● **Work to do**
Update the lines below so that every "GUI agent" becomes "interface agent", and leave everything else unchanged.

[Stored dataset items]
begin

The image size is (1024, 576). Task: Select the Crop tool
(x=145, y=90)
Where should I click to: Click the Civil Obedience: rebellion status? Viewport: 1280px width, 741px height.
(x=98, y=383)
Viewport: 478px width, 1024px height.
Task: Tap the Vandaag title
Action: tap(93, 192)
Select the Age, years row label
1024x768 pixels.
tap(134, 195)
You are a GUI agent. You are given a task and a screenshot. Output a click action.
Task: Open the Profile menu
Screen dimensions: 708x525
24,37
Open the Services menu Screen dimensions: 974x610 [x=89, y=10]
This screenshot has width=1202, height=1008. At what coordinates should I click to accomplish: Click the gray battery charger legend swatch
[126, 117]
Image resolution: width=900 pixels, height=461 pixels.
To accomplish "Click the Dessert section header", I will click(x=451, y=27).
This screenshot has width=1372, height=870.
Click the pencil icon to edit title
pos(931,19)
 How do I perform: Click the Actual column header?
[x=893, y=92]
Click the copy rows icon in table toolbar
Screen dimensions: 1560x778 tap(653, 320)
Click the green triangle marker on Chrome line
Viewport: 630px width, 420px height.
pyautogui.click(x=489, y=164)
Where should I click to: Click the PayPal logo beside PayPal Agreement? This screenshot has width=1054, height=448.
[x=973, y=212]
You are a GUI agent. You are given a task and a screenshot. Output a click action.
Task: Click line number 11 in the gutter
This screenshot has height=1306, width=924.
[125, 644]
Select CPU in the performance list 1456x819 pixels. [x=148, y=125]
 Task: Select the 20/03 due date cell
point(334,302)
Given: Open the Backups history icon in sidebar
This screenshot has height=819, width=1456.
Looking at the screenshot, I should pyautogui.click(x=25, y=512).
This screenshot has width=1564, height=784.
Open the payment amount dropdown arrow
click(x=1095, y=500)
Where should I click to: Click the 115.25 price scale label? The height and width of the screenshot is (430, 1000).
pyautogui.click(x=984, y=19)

end

● **Solution to this exercise**
The image size is (1024, 576). Task: Select the Crop tool
(x=145, y=90)
Where should I click to: Click the Civil Obedience: rebellion status? Viewport: 1280px width, 741px height.
(x=98, y=383)
Viewport: 478px width, 1024px height.
Task: Tap the Vandaag title
Action: tap(93, 192)
Select the Age, years row label
1024x768 pixels.
tap(134, 195)
You are a interface agent. You are given a task and a screenshot. Output a click action.
Task: Open the Profile menu
Screen dimensions: 708x525
24,37
Open the Services menu Screen dimensions: 974x610 [x=89, y=10]
This screenshot has width=1202, height=1008. At what coordinates should I click to accomplish: Click the gray battery charger legend swatch
[126, 117]
Image resolution: width=900 pixels, height=461 pixels.
To accomplish "Click the Dessert section header", I will click(x=451, y=27).
This screenshot has width=1372, height=870.
Click the pencil icon to edit title
pos(931,19)
 How do I perform: Click the Actual column header?
[x=893, y=92]
Click the copy rows icon in table toolbar
Screen dimensions: 1560x778 tap(653, 320)
Click the green triangle marker on Chrome line
Viewport: 630px width, 420px height.
pyautogui.click(x=489, y=164)
Where should I click to: Click the PayPal logo beside PayPal Agreement? This screenshot has width=1054, height=448.
[x=973, y=212]
You are a interface agent. You are given a task and a screenshot. Output a click action.
Task: Click line number 11 in the gutter
This screenshot has height=1306, width=924.
[125, 644]
Select CPU in the performance list 1456x819 pixels. [x=148, y=125]
 Task: Select the 20/03 due date cell
point(334,302)
Given: Open the Backups history icon in sidebar
This screenshot has height=819, width=1456.
Looking at the screenshot, I should pyautogui.click(x=25, y=512).
This screenshot has width=1564, height=784.
Open the payment amount dropdown arrow
click(x=1095, y=500)
Where should I click to: Click the 115.25 price scale label? The height and width of the screenshot is (430, 1000).
pyautogui.click(x=984, y=19)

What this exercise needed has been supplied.